Chez Ivision, nous avons mis en place un partenariat avec le cabinet d’avocats Marvell afin de vous proposer :

  • la réalisation d’audits de conformité pour vous permettre d’évaluer les mesures concrètes à appliquer au sein de votre entreprise pour respecter le RGPD,
  • un accompagnement sur la mise en place des différentes actions préconisées.

Nous proposons 2 types d’audit de conformité afin de répondre aux besoins des structures pour lesquels le RGPD et sa mise en application n’est pas critique, mais également pour les structures qui ont besoin d’un accompagnement plus pointu. Pour en savoir plus, rendez-vous sur notre page audits de conformité.

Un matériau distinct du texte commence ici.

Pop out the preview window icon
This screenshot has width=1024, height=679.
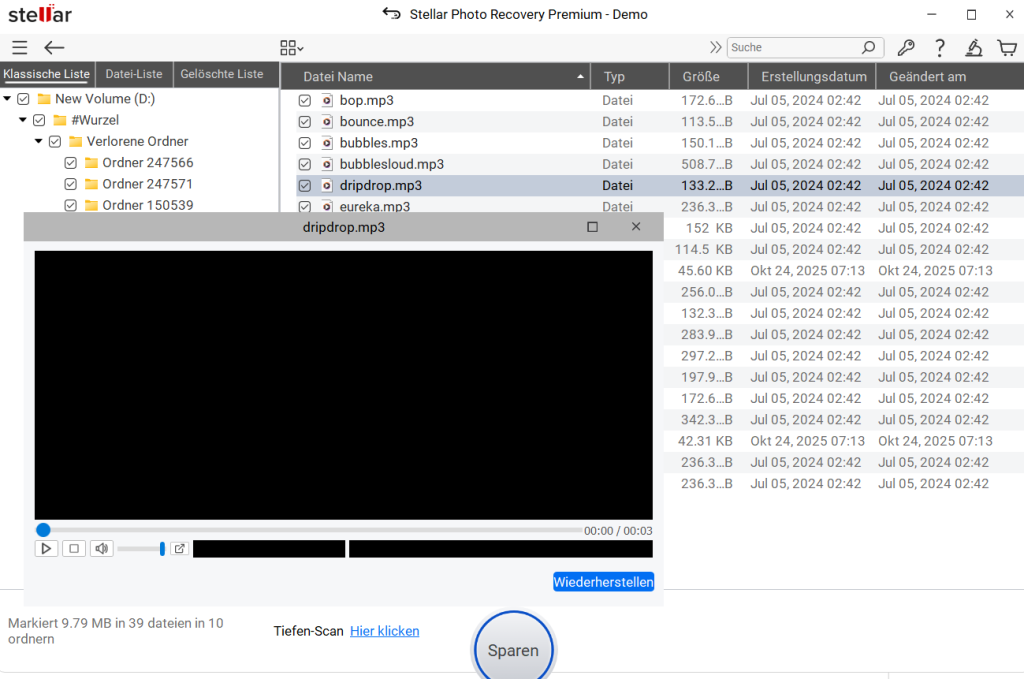coord(179,548)
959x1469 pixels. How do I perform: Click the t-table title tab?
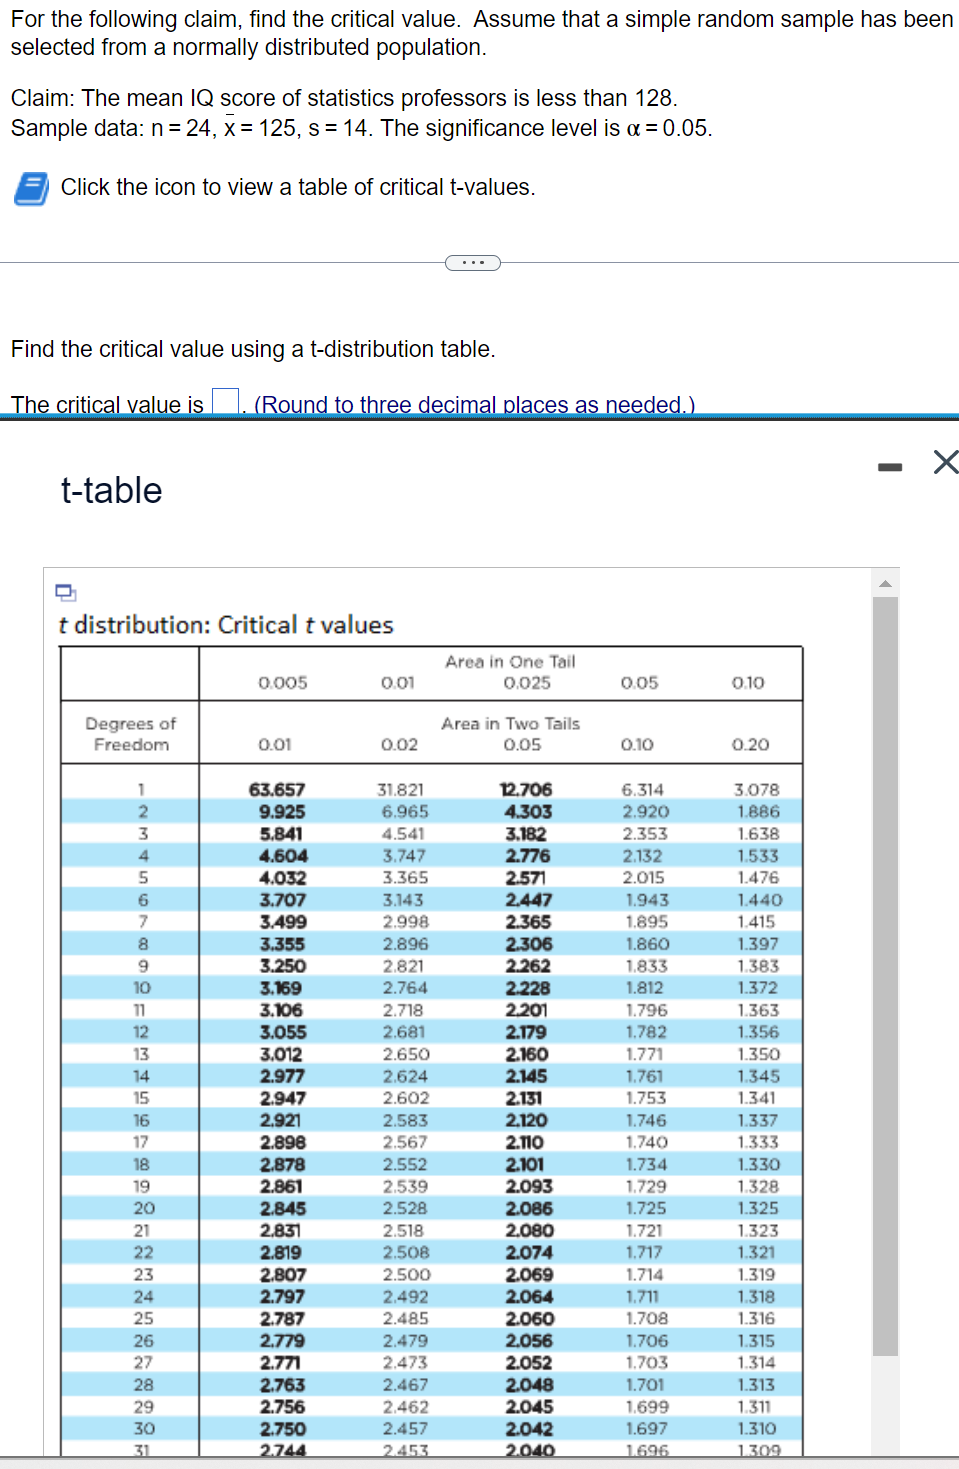pos(110,490)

Enfin, sachez que pour respecter la réglementation du RGPD, il vous faut également :
cartographier le traitement de vos données personnelles avec l’élaboration d’un registre des traitements
– au sein de ce registre, identifier les processus qui ne respectent pas le règlement et mettre des mesures concrètes pour y remédier
– travailler à la protection des données sous tous ses aspects, notamment en matière d’accès, de stockage et de sécurité informatique en général
documenter toutes ces actions de façon à être à même de prouver aux organismes régulateur que la structure a bien effectué tout ce qui était en son pouvoir pour respecter l’ensemble des points du règlement.

DPO : quelles sont ses missions ?

Le DPO, c’est le grand chef des données personnelles. Spécialiste du RGPD, ses missions assurent au quotidien la mise en conformité de votre entreprise au règlement. C’est votre interlocuteur privilégié. Il vous sensibilise, vous informe vous conseille. Il peut organiser des formations si vous avez des employés en contact avec des données personnelles.

Le DPO doit également tenir un registre du traitement des données. Interlocuteur privilégié entre votre entreprise et les autorités de contrôle, il est souvent amené à coopérer avec la CNIL par exemple.